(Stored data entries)
*** Begin section ***

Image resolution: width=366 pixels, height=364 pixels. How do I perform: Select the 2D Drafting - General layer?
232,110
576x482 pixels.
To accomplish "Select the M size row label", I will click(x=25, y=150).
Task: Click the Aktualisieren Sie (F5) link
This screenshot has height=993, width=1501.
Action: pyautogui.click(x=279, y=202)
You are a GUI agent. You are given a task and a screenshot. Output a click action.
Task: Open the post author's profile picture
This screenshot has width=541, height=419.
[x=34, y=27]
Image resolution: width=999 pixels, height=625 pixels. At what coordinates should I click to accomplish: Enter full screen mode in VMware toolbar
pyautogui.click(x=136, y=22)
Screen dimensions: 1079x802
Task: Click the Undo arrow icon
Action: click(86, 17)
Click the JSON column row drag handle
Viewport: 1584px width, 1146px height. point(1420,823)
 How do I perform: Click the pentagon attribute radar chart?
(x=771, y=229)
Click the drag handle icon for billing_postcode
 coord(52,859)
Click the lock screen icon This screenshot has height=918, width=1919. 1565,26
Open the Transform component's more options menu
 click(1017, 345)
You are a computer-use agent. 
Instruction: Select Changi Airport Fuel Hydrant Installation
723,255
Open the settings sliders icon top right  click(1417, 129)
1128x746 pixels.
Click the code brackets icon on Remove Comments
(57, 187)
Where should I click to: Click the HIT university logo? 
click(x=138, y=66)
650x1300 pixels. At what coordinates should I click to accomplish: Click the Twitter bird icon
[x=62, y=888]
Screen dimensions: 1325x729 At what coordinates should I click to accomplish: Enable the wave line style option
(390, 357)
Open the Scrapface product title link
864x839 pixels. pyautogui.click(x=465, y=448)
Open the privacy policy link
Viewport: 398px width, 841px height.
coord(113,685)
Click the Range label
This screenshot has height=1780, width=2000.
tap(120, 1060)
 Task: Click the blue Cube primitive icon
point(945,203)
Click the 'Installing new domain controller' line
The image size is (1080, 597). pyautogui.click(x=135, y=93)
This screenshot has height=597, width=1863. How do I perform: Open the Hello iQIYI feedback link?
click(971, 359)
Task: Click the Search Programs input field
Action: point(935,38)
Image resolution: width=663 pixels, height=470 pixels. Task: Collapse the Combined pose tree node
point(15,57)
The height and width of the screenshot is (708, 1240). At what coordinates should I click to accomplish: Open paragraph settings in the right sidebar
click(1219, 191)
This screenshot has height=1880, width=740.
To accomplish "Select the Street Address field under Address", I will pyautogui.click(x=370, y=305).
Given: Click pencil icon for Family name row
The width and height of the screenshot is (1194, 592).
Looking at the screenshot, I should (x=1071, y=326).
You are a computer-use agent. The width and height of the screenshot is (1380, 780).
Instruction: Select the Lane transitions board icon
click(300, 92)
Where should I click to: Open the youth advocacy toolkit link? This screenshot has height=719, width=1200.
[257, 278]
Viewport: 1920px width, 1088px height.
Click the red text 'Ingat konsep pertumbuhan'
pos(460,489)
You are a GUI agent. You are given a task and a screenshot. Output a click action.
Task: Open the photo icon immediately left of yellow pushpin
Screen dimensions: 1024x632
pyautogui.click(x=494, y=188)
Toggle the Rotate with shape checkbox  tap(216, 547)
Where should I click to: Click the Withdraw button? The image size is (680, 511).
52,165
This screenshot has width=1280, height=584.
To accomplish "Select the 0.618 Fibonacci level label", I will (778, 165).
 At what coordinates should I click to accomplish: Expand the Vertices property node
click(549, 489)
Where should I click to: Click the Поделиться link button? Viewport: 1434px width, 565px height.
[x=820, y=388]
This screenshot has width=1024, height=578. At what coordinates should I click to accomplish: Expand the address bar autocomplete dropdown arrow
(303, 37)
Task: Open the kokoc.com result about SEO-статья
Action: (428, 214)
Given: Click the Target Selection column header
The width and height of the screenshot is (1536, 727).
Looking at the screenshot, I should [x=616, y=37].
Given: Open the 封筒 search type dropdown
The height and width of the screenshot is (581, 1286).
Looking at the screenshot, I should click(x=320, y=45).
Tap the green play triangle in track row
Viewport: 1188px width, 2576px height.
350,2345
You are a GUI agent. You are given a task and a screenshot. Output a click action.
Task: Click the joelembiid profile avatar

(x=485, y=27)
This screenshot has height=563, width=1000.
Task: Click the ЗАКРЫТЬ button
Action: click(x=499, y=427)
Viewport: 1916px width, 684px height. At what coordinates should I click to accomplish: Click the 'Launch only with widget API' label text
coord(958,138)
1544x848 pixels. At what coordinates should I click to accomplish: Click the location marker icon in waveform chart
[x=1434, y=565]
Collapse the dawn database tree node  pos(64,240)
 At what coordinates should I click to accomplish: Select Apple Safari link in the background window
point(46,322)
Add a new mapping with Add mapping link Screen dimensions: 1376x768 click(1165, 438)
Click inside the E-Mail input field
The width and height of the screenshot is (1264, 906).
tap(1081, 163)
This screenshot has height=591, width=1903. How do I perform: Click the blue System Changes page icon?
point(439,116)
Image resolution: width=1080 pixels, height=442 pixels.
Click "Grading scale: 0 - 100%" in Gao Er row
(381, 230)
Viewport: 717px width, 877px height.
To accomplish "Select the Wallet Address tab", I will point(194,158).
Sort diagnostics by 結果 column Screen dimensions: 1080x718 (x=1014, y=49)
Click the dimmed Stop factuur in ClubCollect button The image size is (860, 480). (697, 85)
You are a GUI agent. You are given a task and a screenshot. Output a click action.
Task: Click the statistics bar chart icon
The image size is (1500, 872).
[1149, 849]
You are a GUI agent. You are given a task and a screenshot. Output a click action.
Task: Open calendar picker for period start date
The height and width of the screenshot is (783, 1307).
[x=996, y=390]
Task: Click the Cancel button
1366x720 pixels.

*** End section ***

- About this task: If the word "will" appears in a line above, copy that line.

- Worked solution:
To accomplish "Select the M size row label", I will click(x=25, y=150).
To accomplish "Select the Street Address field under Address", I will pyautogui.click(x=370, y=305).
To accomplish "Select the 0.618 Fibonacci level label", I will (778, 165).
To accomplish "Select the Wallet Address tab", I will point(194,158).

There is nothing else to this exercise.